## [Exercise requirements]
In the listing that follows, the range to quote begins at the line that has "Task: Click the CSV delimited text layer icon" and ends after the line that has "The height and width of the screenshot is (474, 791)."; quote it verbatim and add nothing.
==========
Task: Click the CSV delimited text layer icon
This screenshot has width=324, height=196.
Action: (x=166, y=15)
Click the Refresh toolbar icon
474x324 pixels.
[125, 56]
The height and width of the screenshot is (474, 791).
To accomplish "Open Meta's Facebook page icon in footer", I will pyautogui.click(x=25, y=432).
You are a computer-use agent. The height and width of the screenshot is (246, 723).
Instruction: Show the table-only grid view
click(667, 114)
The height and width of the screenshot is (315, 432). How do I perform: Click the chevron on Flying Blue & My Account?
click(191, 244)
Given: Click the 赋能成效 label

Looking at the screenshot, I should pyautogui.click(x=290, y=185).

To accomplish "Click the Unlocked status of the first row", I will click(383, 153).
==========
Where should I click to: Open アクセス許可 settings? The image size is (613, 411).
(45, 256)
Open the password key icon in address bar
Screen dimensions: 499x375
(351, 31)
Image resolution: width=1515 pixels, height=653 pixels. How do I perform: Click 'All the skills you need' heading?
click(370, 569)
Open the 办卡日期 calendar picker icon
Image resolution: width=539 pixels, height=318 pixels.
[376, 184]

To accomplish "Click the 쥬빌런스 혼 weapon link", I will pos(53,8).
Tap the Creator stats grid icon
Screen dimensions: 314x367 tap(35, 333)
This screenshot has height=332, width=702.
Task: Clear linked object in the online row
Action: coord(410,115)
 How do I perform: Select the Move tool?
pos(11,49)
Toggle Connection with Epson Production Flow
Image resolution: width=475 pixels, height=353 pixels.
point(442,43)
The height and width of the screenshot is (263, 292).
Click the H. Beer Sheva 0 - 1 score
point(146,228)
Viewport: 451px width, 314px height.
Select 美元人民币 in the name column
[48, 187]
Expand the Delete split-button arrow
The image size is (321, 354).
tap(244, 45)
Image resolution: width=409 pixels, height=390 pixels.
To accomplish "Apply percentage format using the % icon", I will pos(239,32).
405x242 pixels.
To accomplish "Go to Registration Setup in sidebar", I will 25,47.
==========
## [Answer to the exercise]
Task: Click the CSV delimited text layer icon
This screenshot has width=324, height=196.
Action: (x=166, y=15)
Click the Refresh toolbar icon
474x324 pixels.
[125, 56]
The height and width of the screenshot is (474, 791).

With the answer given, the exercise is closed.